Valuation and outlook:
Factoring-in the Q4FY21 beat, we revise our revenue and earnings estimates by -2.5%/-2.8% and -7.7%/6.1% for FY22E/FY23E respectively. We now expect CPBI to report revenue and adjusted PAT CAGRs of 15.2% and 30.2% respectively over FY21-FY23E. With the recent surge in stock price, we downgrade it to ADD (vs Buy earlier) with a revised target price of Rs460 (earlier: Rs432) valuing it at 30x FY23E earnings. Key risk to upside is: muted demand in core segments, and higher competition in MDF space.
Core product (plywood and laminates) segments report strong recovery.
Better than expected revenue recovery in the core plywood and laminate segments (up 11.8% and 27.4% QoQ respectively) was a key positive surprise in Q4FY21. Segmental EBITDA margins too improved 100bps/400bps QoQ for plywood/laminate segments driven largely by inventory gains in laminates, cost optimisation and operating leverage. Management expects both the core segments to sustain their growth momentum in the medium term. It expects EBITDA margin for plywood segment to be in the range of 14-15% and that for laminate segment 16-18%.
Aggressive capex of Rs7bn to drive strong MDF growth over FY22E-FY25E.
MDF segment reported 2.2% QoQ revenue growth in Q4FY21. Realisations rose sharply by 9.4% QoQ on better mix.
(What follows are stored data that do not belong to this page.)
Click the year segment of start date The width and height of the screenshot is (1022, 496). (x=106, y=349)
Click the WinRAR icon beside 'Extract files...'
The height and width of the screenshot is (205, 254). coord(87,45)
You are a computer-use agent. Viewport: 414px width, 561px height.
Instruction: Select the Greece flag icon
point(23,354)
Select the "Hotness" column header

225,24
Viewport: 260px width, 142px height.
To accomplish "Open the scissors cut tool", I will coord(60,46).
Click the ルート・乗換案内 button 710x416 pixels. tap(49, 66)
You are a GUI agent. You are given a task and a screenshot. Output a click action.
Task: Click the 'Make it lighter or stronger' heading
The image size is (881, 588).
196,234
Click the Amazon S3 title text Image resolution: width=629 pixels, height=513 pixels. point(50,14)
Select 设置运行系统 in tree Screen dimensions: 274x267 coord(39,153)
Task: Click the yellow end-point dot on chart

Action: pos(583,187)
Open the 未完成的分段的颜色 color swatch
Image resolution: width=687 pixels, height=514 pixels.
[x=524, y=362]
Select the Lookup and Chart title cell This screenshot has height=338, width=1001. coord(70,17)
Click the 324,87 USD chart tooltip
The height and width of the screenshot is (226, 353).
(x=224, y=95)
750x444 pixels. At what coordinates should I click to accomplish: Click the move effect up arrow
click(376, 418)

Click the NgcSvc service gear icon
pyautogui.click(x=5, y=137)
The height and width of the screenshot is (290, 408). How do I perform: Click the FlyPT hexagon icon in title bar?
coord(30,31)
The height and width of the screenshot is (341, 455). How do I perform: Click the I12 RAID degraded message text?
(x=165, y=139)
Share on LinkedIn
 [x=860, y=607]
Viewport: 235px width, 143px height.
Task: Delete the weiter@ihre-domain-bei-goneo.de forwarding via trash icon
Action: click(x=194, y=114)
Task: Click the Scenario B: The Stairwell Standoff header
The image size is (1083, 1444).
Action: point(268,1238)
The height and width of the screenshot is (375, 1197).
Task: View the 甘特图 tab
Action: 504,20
Segmental EBITDA margin at 26.8% was down 90bps QoQ but remained healthy. The impressive MDF growth was driven largely by higher OEM demand, which is likely to sustain in the medium term. Company has plans to triple MDF revenues over next 3-4 years with expected brownfield/greenfield expansions, which would enhance its MDF capacity by 1,100CBM/day.
CPBI to report strong RoCE despite large capex.
CPBI has already become a net cash company. With superior mix and significant operating cashflow generation, it will be able to meet its aggressive capex largely through internal accruals, which in turn would drive RoCE higher to 26% by FY23E.